Owing to improvements in the management of congenital heart disease (CHD), the number of adults living with a diagnosed, repaired or palliated CHD is increasing constantly. The specificity and the complexity of this population have justified the adaptation of centres performing surgery for CHD and the specification of many “paediatric and congenital cardiologists” also as “adult congenitalists”. On the other hand, it is not uncommon that these patients require surgical and/or interventional procedure(s) during their adult life. Despite the increasing number of centres offering 24-hour access to catheterization staff, imaging staff and surgical staff competent in the management of adult CHD, the debate continues as to who should/can optimally care for such patients when a procedure is justified, and what is the optimal environment?
In 2000, presentations given at the 32nd Bethesda Conference resulted in significant contributions to the management of adult CHD. One recommendation that arose from the meeting was that – with the exception of simple septal defects and isolated valve disease – interventionists and surgeons specialized in CHD should perform procedures for adults with CHD .
It is well known that – in the management of CHD more than anywhere – optimal surgical outcomes are obtained not only through surgical performance, but also with the equivalent contribution of perioperative care, including anaesthesia, cardiopulmonary bypass and postoperative care. Thus, a department that aims to perform procedures for adults with CHD requires not only a surgeon competent in CHD, who is able to deal with often complex and challenging adult patients, but also a perioperative medical environment that meets the specificity and complexity of each particular patient. This is more likely to be a team that is routinely involved in the care of CHD than one focusing on adults with acquired diseases such as ischaemic or degenerative cardiovascular pathologies. Unfortunately, the rarity of adults with CHD requiring surgery and also the regionalization of care do not allow the constitution of a fully dedicated team-centre for this purpose. Two clinical environmental options remain:
- 1.
the same physicians, same “surgery–anaesthesia–postoperative care” team, in a single institution organized for the surgical management of CHD, from birth to old age (the ideal scenario);
- 2.
if not, a surgeon specialist in CHD practising in a children’s hospital, performing procedures for adults with CHD in a different institution (the most common scenario).

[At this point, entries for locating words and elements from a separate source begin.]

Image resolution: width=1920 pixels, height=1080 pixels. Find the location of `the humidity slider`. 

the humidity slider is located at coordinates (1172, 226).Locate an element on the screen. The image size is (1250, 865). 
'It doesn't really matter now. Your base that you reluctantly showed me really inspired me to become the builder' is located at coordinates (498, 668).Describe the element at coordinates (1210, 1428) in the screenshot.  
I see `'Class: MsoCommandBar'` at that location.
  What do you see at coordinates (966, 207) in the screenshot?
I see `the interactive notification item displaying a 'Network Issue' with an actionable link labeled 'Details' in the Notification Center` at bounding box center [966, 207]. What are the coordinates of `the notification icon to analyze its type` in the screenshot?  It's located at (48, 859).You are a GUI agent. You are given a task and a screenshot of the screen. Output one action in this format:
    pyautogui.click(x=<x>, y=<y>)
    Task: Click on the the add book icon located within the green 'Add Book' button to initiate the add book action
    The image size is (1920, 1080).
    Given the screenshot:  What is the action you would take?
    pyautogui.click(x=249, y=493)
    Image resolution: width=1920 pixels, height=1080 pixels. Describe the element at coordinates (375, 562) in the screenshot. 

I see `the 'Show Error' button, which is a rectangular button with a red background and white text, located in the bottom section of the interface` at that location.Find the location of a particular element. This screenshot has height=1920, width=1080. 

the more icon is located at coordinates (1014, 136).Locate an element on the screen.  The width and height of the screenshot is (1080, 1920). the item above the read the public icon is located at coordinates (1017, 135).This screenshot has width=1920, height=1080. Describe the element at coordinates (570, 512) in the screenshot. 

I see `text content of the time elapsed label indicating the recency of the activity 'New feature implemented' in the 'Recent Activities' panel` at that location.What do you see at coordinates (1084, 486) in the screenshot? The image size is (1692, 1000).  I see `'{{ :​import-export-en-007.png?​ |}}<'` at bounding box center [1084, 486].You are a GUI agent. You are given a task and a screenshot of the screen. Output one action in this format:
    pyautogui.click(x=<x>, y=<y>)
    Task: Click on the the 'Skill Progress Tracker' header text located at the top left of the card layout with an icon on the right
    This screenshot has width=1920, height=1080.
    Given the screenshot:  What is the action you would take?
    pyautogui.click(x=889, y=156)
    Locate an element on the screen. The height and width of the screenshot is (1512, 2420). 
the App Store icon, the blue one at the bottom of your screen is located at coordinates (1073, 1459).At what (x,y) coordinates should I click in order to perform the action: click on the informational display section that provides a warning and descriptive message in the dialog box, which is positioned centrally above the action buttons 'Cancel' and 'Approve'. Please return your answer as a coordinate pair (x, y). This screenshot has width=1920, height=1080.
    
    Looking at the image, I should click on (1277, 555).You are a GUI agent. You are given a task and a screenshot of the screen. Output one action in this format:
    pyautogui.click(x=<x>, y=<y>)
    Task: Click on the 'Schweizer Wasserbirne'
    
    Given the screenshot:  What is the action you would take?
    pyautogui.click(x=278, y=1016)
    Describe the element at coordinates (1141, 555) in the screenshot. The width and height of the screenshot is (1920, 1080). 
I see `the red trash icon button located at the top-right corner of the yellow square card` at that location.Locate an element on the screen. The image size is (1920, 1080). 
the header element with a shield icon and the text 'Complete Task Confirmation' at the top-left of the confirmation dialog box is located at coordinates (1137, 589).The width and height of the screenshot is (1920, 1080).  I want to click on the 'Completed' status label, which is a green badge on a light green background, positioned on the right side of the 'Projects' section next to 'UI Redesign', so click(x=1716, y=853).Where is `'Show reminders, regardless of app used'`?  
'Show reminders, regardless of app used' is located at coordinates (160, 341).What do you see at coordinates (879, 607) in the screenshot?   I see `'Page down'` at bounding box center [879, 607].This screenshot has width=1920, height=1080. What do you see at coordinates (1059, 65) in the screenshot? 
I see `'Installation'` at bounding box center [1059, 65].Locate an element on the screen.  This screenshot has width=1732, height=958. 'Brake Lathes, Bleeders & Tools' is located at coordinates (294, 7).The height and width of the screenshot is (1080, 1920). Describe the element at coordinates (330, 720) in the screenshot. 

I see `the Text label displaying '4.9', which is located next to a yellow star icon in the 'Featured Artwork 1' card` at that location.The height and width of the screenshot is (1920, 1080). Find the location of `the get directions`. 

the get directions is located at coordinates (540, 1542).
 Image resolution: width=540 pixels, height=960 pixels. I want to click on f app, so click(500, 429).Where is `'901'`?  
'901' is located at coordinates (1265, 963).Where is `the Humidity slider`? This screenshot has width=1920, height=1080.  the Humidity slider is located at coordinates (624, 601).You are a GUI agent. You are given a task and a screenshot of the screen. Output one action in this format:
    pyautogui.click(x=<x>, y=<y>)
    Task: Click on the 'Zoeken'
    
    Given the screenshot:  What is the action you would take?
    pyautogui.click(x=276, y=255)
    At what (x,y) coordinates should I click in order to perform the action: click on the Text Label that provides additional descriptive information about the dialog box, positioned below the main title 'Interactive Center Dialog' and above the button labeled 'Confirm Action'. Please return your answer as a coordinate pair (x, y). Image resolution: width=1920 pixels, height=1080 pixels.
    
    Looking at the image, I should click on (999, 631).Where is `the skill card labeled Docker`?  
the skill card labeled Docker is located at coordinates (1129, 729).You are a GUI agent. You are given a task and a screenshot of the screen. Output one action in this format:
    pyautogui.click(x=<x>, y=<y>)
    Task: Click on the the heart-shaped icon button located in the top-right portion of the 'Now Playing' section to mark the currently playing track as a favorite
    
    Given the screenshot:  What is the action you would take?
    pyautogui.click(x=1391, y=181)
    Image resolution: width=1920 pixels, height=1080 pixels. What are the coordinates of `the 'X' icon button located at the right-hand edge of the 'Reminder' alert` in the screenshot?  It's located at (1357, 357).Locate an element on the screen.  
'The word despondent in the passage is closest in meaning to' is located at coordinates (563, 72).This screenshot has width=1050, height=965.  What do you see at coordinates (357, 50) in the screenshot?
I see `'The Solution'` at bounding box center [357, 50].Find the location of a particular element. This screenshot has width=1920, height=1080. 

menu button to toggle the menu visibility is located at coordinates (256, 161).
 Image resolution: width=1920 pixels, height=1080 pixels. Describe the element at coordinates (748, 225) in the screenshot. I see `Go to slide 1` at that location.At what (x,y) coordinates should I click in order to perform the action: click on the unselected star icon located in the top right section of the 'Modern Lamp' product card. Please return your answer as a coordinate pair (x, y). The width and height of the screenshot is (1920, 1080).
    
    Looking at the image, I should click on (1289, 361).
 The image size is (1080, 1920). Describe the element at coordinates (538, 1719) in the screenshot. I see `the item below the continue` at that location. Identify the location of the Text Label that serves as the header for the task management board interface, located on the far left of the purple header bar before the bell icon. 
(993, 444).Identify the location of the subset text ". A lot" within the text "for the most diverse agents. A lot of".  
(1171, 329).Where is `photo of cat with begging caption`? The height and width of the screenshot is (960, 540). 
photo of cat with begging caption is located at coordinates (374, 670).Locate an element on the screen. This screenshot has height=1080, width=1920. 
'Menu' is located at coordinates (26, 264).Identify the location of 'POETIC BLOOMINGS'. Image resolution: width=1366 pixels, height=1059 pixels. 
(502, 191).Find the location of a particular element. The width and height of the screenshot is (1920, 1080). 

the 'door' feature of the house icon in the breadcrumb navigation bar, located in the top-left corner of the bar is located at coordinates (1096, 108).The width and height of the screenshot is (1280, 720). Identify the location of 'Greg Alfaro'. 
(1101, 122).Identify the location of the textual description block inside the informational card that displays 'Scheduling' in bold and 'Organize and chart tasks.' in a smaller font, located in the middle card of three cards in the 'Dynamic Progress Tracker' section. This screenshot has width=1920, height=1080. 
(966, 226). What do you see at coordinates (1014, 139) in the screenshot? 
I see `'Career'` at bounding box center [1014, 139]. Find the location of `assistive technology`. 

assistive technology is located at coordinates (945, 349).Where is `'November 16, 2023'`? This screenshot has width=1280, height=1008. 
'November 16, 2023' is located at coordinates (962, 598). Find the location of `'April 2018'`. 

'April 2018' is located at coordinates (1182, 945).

Surgery for adults with CHD is demanding. It requires knowledge of the different historical steps in the surgical management of CHD, the anatomo-pathology of CHD, and also skills necessary to manage conditions such as aortic arch pathology in adults, to repair both arterial and atrio-ventricular valves, to understand the anti-arrhythmic procedures, and to deal with the specific conditions as anatomical variations complicating cardiopulmonary bypass management or long-term consequences of chronic cyanosis. Nowadays, the relative rarity of adults with CHD does not yet justify the attribution of a “label” for that purpose. However, to optimize outcomes and improve experiences, it seems that complex patients and heart transplantation for adults with CHD should better be concentrated towards dedicated surgeons…
Disclosure of interest
The author declares that he has no competing interest.